A Sunday service convened on December 26, with Parley P. Pratt as speaker. “Brigham Young was not here,” President Hinckley said. “He had come with the first company and then had returned to Winter Quarters.”
A young girl who had been present wrote, “What a meeting it was. We sang songs of praise, we all joined in the opening prayer, and the speaking that day has always been remembered. There were words of thanksgiving and cheer.”
She wrote of eating wild rabbit and a little bread for dinner. “In the sense of peace and good will I never had a happier Christmas in my life,” she said.
“How thankful we ought to be … for the tremendous faith of our grandparents and great grandparents who came to this hard and difficult country so that they would be free to worship God in the name of His son, Jesus Christ,” President Hinckley said. “How thankful we ought to be that those days of poverty and struggle, of hardship and hunger, are long since gone.”

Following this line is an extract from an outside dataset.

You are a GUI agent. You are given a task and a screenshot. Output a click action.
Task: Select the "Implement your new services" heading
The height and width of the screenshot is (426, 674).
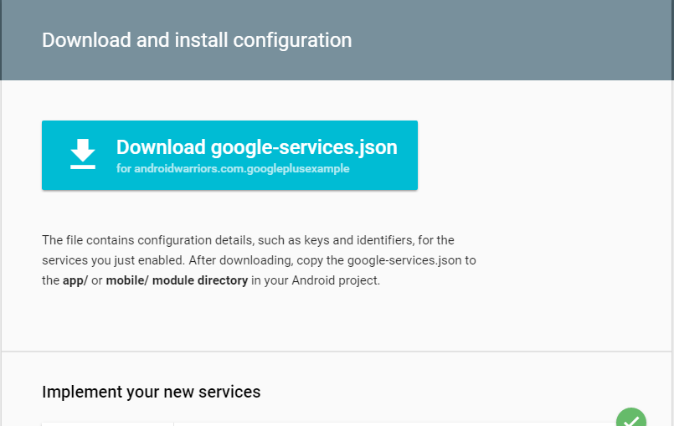point(152,392)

He told the children listening to kneel before they go to bed and thank their Heavenly Father for the great blessings they enjoy.
“I know, of course, that there is much hardship and suffering in some places,” President Hinckley said. “I know that there is hunger and discouragement. … To all those who experience these adversities, I pray that the blessings of the Lord may attend you and that there will come out of the hearts of many around you kindness and love and sustenance and help according to your needs.”

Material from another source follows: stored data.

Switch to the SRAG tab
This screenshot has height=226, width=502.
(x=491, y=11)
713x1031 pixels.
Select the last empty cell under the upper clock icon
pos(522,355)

He said that “all of us stand a little taller at Christmas. All of us feel a little more generous, a little more forgiving. All of us are disposed to be a little more kind. And this is of the very essence of the gospel of Jesus Christ.”

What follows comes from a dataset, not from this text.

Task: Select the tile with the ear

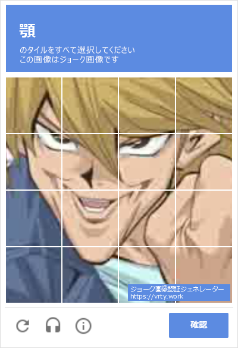Action: (204, 162)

President Hinckley noted that the Christmas custom of giving gifts originated with the wise men who found the Christ child by following the star of Bethlehem, and “presented unto him gifts; gold, and frankincense, and myrrh.” (Matt. 2:11.)
Holding up a Bible and a Book of Mormon he received many years ago, President Hinckley said, “I hold in my hands gifts which I have received. I regard them as gifts of Christmas because they are really gifts from Him. He has revealed them to us. They speak words of promise concerning His coming. His voice is heard rising from their pages. They testify of His living reality.”
Other books containing these gifts, he said, include the Doctrine and Covenants and its companion, the Pearl of Great Price.
President Hinckley quoted from the Doctrine and Covenants (D&C 76:41–42): “That he came into the world, even Jesus, to be crucified for the world, and to bear the sins of the world, and to sanctify the world, and to cleanse it from all unrighteousness;
“That through him all might be saved whom the Father had put into his power and made by him.”
“These are my gifts of which I speak this Christmas time,” President Hinckley said. “Their great message, ringing out as a quartet in perfect harmony, is as strong and clear as the bells on Christmas day.”
The First Presidency Christmas Devotional was telecast by the Church satellite system to stake centers throughout the United States, Canada, and Puerto Rico.